:: Records for the exercise

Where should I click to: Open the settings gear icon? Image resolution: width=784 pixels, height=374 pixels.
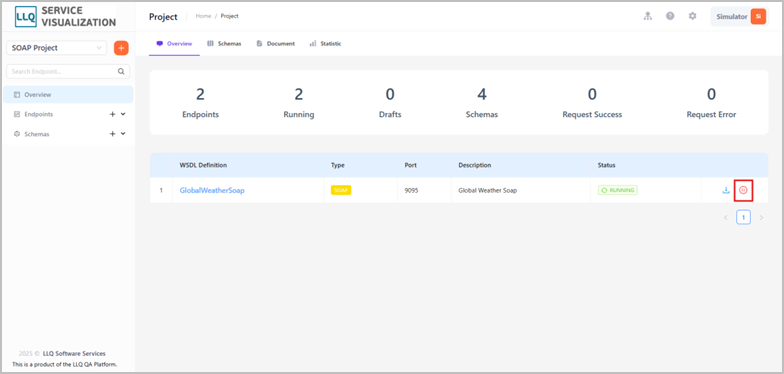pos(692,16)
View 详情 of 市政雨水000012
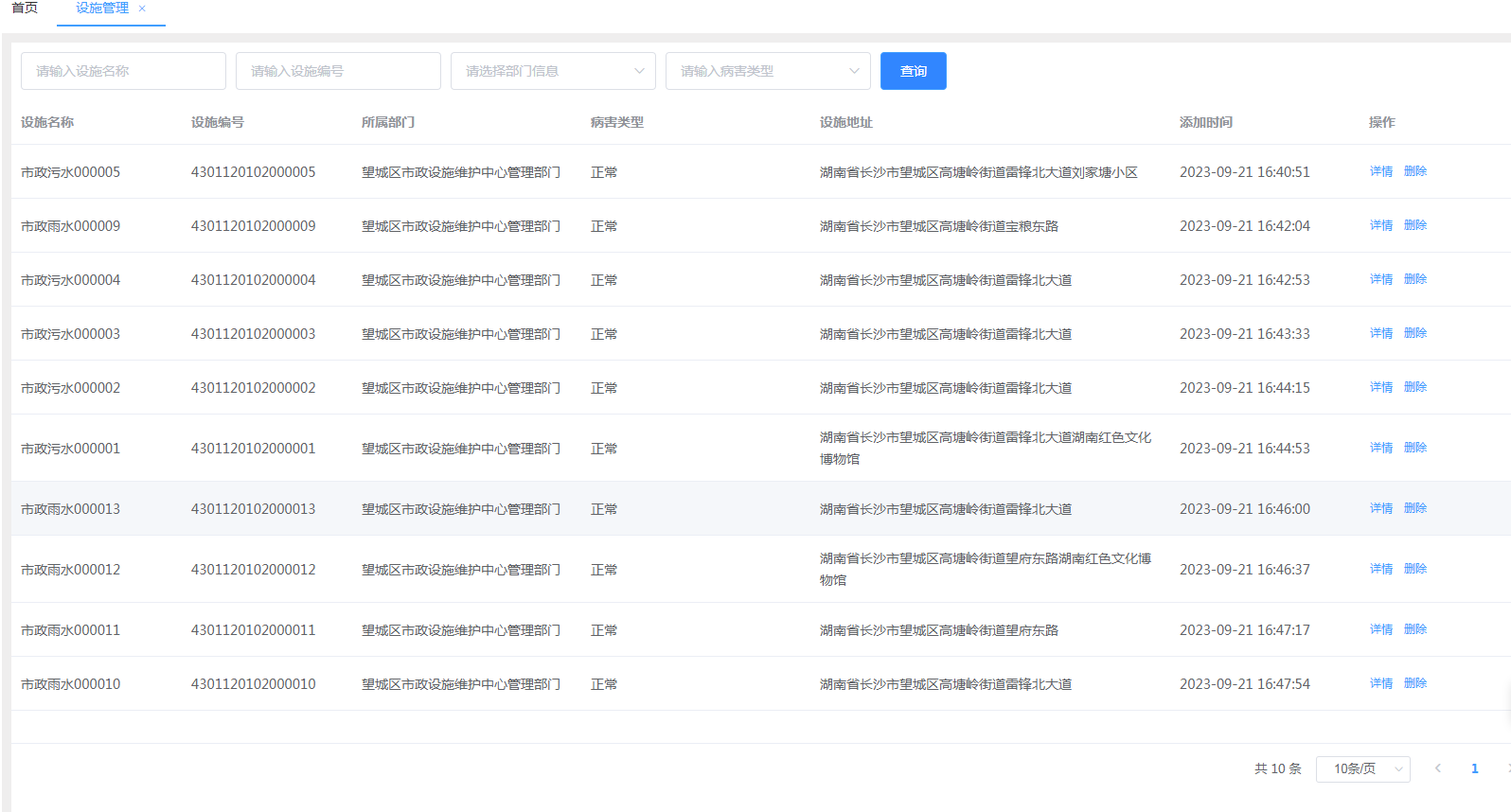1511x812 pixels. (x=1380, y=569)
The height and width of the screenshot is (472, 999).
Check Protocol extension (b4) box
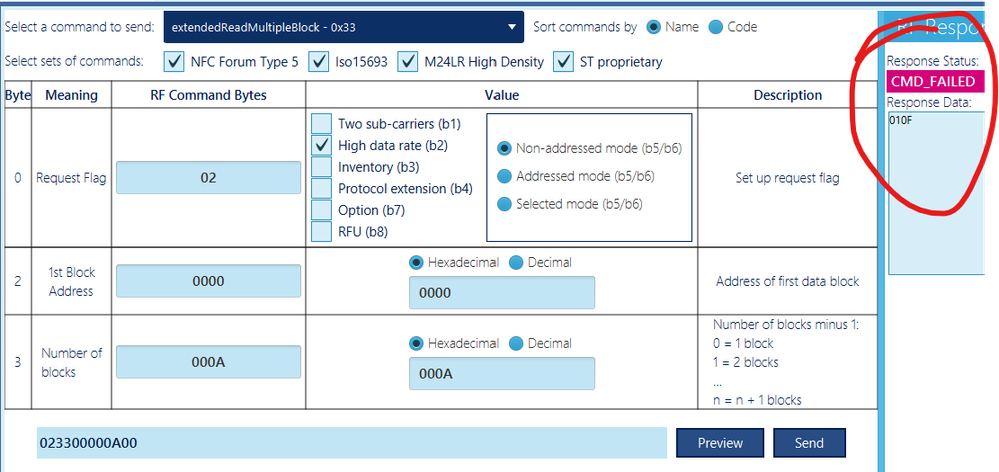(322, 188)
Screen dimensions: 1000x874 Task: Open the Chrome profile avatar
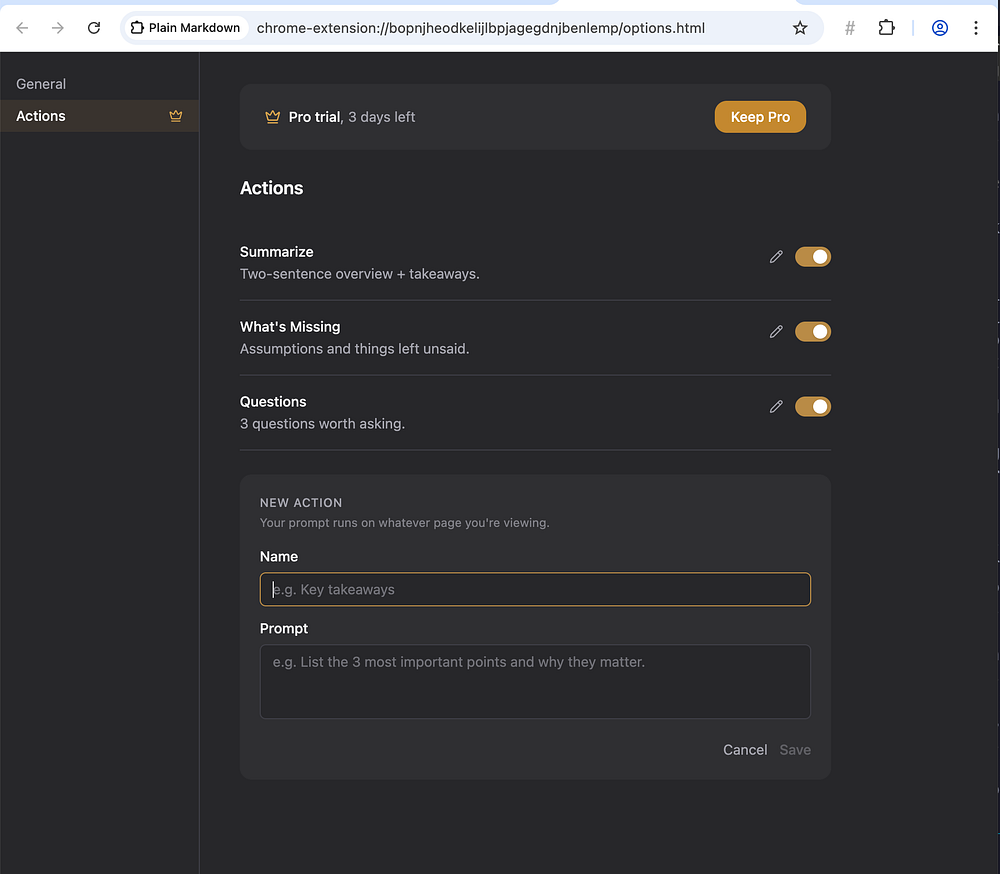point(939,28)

::::

*Work item*:
Please produce an exact copy of the listing, omitting the pictures.

*Reply to the exercise*:
Where should I click to: Open the settings gear icon? Image resolution: width=784 pixels, height=374 pixels.
pos(692,16)
View 详情 of 市政雨水000012
1511x812 pixels. (x=1380, y=569)
The height and width of the screenshot is (472, 999).
Check Protocol extension (b4) box
(322, 188)
Screen dimensions: 1000x874 Task: Open the Chrome profile avatar
point(939,28)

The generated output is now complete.